I'm thinking the pressure hose would also raise the hairs of the wood. 

But it might be quicker than the hose n scrubbing brush, and it would get at all the nooks n crannies.

I'll have to get back to it now that I'm home!


----------



## dghr272 (Jun 14, 2012)

jiwawa said:


> I'm thinking the pressure hose would also raise the hairs of the wood.
> 
> But it might be quicker than the hose n scrubbing brush, and it would get at all the nooks n crannies.
> 
> I'll have to get back to it now that I'm home!


It will raise the surface grain but a sanding with 160 grit abrasive paper then a final fine 240 grit will leave a nice finish, the natural oils in the wood can clog the paper so refresh it as necessary.

Terry


----------



## Glandwr (Jun 12, 2006)

Quality teak furniture does not need treatment and will fade to a lovely (highly prized by some) silver colour. The "teak oil" sold is useful if you want to have that "new" look to it. OR if it is used in a maritime situation.

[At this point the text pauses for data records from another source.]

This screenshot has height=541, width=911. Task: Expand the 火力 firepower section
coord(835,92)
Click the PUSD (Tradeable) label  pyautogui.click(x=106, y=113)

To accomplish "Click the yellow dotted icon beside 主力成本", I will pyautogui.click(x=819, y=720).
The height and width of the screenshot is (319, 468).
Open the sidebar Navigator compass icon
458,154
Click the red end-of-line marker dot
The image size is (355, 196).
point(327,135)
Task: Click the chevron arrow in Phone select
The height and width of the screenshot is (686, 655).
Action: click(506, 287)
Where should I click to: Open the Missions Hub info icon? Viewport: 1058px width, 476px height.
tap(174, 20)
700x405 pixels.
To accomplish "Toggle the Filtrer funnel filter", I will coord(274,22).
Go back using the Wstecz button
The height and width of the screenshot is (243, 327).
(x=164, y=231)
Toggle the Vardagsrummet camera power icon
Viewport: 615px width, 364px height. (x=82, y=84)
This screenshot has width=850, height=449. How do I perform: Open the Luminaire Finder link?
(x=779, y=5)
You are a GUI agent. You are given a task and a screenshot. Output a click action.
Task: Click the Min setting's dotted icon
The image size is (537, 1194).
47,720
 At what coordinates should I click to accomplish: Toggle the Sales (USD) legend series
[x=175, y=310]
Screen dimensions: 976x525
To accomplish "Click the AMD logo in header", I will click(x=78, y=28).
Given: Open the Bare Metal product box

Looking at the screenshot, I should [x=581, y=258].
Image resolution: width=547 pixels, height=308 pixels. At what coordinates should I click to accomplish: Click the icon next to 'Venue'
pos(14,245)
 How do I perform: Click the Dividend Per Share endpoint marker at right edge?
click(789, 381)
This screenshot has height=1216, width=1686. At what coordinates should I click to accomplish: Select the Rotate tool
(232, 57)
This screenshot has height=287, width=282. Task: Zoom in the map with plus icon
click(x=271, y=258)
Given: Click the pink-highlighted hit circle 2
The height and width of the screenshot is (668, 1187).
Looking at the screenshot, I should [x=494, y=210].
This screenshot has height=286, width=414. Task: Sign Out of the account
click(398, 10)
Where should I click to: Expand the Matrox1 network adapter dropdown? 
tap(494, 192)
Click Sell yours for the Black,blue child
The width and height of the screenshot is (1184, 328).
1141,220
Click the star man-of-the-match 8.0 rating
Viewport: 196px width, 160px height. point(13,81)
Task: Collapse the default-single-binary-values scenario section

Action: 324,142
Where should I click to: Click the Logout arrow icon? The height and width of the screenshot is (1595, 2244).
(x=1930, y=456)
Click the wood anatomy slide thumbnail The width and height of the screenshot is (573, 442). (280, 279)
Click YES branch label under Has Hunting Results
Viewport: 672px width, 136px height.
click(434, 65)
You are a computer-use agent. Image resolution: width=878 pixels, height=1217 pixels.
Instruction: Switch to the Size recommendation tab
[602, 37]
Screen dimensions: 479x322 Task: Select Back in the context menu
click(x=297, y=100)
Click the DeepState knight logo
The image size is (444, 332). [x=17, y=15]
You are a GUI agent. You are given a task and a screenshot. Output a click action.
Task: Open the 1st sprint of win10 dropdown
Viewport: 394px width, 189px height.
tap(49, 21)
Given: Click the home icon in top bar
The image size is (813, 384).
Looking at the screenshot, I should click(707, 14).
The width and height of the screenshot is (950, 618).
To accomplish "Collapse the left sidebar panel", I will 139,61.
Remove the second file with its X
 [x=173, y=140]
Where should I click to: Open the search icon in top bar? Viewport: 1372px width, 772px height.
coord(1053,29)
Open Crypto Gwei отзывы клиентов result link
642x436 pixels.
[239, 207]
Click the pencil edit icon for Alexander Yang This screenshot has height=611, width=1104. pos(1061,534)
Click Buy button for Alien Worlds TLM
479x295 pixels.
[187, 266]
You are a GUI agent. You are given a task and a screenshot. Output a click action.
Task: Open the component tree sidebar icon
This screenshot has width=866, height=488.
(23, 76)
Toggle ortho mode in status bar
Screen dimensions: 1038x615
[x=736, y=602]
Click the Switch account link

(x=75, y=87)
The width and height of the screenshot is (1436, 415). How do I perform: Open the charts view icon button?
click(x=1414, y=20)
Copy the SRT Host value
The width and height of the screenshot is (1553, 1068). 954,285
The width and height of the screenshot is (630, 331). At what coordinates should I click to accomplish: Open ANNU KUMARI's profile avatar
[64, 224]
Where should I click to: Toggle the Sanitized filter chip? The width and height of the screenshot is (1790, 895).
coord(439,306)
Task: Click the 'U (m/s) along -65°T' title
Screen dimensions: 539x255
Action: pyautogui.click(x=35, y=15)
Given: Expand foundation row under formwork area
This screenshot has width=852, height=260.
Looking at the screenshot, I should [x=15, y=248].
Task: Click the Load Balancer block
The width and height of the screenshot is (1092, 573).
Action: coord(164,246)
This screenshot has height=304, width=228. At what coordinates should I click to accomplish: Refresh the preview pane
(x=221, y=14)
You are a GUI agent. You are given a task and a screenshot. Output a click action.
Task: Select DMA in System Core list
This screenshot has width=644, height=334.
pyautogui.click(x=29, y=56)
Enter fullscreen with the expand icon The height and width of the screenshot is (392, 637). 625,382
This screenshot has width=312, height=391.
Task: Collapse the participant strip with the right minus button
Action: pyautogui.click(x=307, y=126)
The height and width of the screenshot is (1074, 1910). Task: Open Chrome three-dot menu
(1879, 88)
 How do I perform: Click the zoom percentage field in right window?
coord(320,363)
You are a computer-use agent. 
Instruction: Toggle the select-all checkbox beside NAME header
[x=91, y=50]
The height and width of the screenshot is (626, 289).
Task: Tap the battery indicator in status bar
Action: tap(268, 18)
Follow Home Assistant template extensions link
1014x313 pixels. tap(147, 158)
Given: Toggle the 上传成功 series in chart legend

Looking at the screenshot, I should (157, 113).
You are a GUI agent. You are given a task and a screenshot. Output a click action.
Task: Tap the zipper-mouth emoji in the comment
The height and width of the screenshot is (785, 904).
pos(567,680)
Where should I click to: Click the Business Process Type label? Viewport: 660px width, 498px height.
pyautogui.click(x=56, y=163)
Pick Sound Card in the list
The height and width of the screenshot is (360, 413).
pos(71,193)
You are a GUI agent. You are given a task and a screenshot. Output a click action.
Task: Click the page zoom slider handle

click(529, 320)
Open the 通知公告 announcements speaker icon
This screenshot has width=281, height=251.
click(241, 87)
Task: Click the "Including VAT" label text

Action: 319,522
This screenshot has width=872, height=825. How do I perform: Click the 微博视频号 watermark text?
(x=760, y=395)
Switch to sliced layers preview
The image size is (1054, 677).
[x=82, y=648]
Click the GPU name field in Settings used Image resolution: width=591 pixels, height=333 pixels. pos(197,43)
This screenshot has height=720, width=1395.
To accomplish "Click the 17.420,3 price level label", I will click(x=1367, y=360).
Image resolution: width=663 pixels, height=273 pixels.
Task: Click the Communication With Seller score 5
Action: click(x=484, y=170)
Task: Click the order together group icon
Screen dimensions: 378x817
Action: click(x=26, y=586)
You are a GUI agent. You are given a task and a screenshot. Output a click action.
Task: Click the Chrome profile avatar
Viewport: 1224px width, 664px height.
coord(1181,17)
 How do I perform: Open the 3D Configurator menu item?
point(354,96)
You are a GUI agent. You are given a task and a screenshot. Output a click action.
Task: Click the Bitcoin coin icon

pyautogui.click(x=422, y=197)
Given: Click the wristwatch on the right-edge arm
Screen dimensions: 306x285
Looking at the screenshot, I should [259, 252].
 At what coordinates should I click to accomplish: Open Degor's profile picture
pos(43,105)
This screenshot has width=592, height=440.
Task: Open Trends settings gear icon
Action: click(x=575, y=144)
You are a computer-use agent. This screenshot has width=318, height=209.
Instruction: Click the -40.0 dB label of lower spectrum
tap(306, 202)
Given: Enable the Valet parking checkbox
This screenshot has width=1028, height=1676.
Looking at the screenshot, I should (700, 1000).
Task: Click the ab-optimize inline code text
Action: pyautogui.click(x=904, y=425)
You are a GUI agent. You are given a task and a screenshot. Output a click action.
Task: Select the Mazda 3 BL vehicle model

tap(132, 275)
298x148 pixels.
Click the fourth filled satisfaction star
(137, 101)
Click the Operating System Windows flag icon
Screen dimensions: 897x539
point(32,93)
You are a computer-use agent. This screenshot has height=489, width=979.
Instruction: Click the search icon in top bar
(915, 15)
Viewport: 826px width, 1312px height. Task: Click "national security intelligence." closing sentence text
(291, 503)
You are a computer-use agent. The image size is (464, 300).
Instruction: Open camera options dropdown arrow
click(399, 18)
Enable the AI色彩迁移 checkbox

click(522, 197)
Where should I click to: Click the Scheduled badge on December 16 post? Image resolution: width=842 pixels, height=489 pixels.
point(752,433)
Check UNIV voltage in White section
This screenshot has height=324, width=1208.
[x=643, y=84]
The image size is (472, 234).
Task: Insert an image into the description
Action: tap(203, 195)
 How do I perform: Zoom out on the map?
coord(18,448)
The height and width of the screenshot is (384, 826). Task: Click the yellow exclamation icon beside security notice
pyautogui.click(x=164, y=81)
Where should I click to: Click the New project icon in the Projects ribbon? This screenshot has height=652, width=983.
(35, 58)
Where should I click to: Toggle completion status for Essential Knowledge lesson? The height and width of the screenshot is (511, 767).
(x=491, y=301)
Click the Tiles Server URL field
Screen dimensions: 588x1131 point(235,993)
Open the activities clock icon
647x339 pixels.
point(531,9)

We have had a dining table and chairs that we put out every year at Easter and bring in at the end of Oct. It has been out every year come rain or shine for since 1988 and the wood apart from the silver grey colour is as sound as the day it was bought.

No coincidence that it was the timber of choice for luxury yatch decks. Lots of "teak" furniture is not proper teak.


----------